Some of the most interesting studies on life-histories and mate choice have been done with laboratory populations of insects. Crickets are especially well-suited to these studies because their most salient characteristic, their call, has qualities that are affected by different evolutionary forces. Calls have a frequency (pitch), but males also exert effort calling. Several researchers have picked up on the different meaning of these two variables for sexual selection in crickets. The “ears” of female crickets are probably tuned to a particular frequency, just as (American) human ears seem tuned to 440Hz. This should lead to stabilizing selection: males whose calls are too high-pitched will not attract mates or attract the wrong ones (e.g. from another species); the same should apply to males whose calls are too low-pitched. However, frequency should be mostly independent of the amount of time a male spends calling: this should depend on his health (how much time can he spend?), the predators and parasites that might tune in to his call, and the density of other males, i.e. competitors. The overall effect should be directional selection, i.e. favoring males who call more when they can (condition-dependence).
Michael Kasumovic and his colleagues Matt Hall and Robert Brooks recently raised male Australian Black Field Crickets to determine if their juvenile environment affected their calling effort and their pitch. The researchers ingeniously hypothesized that perceived density of competitors would affect male song in different ways: perceiving more competitors should not affect pitch, whereas competitor density should definitely affect calling effort. If males perceive that they have more competitors, they will have to call more to find mates. This produces directional selection on calling effort. However, females will still tune in to the same frequency, regardless of how many males are around. The effect of juvenile social environment therefore coincided with whether directional selection or stabilizing selection was the dominant force on a particular trait. They fooled the crickets into believing there were more competitors by broadcasting calls to developing males in the lab. Since they also knew that female choice was affected by the females’ perception of male density, they also raised females under similar conditions.

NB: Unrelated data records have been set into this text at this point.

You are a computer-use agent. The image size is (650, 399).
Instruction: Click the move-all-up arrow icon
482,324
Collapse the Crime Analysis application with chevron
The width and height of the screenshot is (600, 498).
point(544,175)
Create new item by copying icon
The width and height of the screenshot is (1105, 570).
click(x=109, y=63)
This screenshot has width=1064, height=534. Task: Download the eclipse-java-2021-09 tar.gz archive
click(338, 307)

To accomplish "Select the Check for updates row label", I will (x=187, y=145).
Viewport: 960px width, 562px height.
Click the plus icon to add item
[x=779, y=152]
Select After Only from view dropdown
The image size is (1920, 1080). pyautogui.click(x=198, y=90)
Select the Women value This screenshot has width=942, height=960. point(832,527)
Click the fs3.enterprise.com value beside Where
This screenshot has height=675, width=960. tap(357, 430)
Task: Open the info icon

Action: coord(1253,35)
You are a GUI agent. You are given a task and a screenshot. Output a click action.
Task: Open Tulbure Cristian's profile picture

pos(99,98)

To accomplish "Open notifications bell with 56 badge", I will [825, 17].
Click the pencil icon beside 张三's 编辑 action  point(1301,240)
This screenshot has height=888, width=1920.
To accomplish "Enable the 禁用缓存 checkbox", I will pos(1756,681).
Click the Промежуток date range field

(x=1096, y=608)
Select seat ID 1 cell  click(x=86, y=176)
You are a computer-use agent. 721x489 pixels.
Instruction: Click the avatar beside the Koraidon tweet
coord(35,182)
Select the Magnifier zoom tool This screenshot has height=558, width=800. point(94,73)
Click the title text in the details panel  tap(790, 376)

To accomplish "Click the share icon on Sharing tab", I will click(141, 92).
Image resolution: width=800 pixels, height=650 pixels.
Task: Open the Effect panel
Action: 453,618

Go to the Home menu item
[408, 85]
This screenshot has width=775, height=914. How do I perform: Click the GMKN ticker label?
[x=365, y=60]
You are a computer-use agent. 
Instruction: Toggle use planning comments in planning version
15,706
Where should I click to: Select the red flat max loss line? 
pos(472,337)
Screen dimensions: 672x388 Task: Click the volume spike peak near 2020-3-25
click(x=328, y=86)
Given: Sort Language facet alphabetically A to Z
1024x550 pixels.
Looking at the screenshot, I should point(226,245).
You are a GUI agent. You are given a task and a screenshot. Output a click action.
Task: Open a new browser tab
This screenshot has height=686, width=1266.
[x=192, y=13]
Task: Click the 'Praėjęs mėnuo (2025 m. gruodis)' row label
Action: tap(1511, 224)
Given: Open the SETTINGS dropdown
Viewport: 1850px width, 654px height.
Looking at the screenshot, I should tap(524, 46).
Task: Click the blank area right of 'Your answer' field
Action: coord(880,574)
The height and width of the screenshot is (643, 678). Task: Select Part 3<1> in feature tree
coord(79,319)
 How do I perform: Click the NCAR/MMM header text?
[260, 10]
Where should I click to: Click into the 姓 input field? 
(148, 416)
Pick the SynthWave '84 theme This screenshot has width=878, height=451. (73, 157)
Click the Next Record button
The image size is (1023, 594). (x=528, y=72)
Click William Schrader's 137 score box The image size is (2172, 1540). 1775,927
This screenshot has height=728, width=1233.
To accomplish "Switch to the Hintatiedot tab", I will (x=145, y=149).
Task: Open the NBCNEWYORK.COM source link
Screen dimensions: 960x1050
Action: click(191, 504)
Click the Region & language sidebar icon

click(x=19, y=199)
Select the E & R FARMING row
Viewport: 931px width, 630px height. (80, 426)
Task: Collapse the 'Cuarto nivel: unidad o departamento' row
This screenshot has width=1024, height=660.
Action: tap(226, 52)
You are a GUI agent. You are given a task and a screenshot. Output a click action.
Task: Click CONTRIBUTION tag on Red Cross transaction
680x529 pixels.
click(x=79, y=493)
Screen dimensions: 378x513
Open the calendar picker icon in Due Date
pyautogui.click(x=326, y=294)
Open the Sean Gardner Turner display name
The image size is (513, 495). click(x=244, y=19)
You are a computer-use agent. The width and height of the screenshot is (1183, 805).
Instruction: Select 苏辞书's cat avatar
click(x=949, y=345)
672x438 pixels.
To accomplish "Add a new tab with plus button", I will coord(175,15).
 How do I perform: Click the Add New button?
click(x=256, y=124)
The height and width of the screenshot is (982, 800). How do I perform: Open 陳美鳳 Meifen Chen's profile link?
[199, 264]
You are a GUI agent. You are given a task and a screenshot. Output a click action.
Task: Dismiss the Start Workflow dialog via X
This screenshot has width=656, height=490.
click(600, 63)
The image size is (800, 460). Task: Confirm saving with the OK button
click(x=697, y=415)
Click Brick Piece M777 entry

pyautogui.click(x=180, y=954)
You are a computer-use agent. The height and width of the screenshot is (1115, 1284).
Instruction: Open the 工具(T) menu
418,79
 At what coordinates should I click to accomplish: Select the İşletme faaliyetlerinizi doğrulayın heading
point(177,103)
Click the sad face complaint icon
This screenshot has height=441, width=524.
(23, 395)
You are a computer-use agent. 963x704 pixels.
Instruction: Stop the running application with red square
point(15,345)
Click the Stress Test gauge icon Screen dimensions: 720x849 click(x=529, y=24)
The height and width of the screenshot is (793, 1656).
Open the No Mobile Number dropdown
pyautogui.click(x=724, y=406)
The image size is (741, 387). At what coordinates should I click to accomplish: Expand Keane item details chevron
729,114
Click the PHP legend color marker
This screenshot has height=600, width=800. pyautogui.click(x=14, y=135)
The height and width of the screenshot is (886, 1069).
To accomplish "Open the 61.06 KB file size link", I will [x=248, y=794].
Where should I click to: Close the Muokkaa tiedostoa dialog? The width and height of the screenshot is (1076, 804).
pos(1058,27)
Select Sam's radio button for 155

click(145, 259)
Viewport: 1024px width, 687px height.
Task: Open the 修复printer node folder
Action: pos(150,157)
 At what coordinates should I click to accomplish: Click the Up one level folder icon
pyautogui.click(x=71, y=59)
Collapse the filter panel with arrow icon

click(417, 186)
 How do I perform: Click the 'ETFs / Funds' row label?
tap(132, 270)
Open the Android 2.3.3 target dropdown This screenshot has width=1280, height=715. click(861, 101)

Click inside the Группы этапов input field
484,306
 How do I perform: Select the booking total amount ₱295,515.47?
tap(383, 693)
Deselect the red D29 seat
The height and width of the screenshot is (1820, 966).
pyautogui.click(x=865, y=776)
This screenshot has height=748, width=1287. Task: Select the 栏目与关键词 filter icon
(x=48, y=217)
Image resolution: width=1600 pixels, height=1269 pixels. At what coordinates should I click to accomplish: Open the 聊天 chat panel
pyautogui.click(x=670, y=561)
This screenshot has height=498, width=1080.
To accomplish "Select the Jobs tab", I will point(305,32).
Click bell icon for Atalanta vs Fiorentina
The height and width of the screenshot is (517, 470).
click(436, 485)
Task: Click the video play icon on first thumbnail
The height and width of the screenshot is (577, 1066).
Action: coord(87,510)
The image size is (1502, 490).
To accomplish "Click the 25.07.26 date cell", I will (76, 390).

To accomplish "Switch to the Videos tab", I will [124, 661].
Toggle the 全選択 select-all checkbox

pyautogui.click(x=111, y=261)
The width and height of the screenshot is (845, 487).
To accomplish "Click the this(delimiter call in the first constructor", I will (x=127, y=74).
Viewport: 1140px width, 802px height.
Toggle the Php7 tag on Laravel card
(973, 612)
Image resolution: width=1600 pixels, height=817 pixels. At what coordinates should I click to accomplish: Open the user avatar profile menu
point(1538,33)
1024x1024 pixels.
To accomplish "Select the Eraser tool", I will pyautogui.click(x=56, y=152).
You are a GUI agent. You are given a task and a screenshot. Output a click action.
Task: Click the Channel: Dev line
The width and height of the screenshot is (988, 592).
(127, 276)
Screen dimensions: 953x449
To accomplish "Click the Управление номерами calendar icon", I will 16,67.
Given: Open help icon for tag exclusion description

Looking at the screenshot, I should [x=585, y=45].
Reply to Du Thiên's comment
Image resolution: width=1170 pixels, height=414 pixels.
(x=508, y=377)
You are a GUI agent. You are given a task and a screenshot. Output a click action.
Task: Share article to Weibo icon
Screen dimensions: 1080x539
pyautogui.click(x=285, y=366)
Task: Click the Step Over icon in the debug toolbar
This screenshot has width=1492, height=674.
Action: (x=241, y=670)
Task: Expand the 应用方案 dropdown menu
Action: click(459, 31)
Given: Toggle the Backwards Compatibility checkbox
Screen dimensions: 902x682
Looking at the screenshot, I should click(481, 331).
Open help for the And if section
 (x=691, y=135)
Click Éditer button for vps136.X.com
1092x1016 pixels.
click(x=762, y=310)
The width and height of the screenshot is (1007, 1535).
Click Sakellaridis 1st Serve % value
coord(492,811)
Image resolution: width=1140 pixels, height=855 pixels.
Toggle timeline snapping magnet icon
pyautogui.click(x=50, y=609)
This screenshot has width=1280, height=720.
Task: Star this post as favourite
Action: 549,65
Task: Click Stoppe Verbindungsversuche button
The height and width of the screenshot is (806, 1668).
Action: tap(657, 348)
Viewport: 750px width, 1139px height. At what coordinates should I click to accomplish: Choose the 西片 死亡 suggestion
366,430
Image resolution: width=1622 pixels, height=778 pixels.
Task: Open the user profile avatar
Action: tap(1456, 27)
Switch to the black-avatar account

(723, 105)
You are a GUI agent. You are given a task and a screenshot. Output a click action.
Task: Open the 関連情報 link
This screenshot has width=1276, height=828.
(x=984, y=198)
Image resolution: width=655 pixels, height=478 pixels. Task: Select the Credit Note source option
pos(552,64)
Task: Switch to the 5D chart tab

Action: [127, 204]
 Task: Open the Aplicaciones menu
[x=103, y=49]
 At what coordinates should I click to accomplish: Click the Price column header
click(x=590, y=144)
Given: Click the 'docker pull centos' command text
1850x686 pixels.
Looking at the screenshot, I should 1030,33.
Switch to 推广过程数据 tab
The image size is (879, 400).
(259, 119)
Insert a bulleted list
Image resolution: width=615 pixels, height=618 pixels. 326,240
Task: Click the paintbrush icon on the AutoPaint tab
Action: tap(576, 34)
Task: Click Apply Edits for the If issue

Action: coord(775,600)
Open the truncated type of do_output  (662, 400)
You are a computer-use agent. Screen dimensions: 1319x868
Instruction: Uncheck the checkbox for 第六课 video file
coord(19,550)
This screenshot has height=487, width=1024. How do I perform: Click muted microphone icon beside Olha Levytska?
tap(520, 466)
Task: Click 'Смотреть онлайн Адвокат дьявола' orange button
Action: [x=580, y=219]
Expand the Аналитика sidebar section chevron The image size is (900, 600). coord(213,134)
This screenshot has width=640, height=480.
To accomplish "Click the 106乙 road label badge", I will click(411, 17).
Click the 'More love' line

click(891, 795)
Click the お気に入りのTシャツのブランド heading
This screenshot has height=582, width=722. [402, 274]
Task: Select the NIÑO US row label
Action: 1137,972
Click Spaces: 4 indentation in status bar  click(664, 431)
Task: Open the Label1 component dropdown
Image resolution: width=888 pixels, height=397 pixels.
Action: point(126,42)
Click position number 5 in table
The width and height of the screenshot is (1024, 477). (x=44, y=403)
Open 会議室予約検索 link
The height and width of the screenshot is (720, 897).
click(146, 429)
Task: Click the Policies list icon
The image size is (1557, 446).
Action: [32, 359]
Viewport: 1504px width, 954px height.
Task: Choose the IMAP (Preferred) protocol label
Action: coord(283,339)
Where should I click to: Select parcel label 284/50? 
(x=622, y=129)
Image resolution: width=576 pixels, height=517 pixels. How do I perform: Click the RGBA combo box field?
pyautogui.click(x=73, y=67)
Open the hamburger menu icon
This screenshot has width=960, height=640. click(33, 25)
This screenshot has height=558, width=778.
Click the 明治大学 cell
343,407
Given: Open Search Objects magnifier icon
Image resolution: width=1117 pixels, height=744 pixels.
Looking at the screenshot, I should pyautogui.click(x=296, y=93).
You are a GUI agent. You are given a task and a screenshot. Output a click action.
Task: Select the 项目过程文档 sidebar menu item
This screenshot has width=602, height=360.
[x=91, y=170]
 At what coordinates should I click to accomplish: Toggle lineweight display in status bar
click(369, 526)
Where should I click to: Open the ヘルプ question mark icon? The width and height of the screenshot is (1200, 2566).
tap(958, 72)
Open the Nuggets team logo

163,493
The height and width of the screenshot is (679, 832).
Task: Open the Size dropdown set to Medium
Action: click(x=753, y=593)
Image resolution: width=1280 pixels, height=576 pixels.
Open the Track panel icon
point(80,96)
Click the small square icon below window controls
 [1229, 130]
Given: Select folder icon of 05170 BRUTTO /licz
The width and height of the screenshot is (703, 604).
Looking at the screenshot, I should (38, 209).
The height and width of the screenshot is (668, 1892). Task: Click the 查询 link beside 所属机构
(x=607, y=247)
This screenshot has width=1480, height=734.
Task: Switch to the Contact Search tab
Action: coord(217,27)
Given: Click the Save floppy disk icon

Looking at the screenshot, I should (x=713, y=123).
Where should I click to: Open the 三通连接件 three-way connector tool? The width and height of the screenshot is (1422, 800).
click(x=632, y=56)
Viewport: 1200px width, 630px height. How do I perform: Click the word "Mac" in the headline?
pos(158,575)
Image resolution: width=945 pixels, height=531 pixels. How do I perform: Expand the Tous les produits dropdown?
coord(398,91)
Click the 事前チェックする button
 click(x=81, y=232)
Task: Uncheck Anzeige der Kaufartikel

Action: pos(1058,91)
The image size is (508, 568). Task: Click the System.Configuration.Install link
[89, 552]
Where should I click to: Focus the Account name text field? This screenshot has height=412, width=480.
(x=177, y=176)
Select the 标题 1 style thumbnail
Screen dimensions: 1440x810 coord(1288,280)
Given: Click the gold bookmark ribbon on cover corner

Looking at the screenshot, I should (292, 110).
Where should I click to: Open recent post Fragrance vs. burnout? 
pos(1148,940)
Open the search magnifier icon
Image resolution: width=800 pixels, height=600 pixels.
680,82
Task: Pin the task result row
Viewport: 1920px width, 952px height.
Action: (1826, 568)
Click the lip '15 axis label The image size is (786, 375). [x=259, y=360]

I find this study really interesting because it shows how many possible sources of phenotypic variation there are. When we consider the lek paradox, a big problem is that the conditions under which we expect to lose genetic variation are very narrow: we have to suppose that the genes act in a certain way, that there is no mutation, and so on. We might as well deal with friction-less pulleys and billiard balls. My research focuses on phenotypic variation due to age, and Kasumovic and his colleagues have focused on the social environment. This study reminds us that the complexity of life means that there is a huge number of reasons we should expect lots of phenotypic variation. That phenotypic variation should lead to plenty of ways that we can maintain genetic variation in populations. However, science proceeds in baby steps of understanding: each potential idea has to be tried out and tested to death. We can think of these sources of variation a lot faster than we can do experiments, or even produce worthwhile theory (that is, find out if the ideas really make sense). The lek paradox will therefore be with us for a while.
Another really interesting thing about this article is that it’s published in the new Open Access journal Ecology and Evolution. That means everybody interested can go and read it: while you’re there check out all the other primary research articles you have access to free of charge. This is primary research, i.e. the research papers written by the people who performed the experiments.
Here’s the abstract:
The juvenile environment provides numerous cues of the intensity of competition and the availability of mates in the near environment. As research demonstrates that the developing individuals can use these cues to alter their developmental trajectories, and therefore, adult phenotypes, we examined whether social cues available during development can affect the expression and the preference of sexually selected traits. To examine this, we used the Australian black field cricket (Teleogryllus commodus), a species where condition at maturity is known to affect both male calling effort and female choice. We mimicked different social environments by rearing juveniles in two different densities crossed with three different calling environments. We demonstrate that the social environment affected female response speed but not preference, and male age-specific calling effort (especially the rate of senescence in calling effort) but not the structural/temporal parameters of calls. These results demonstrate that the social environment can introduce variation in sexually selected traits by modifying the behavioral components of male production and female choice, suggesting that the social environment may be an overlooked source of phenotypic variation. We discuss the plasticity of trait expression and preference in reference to estimations of male quality and the concept of condition dependence.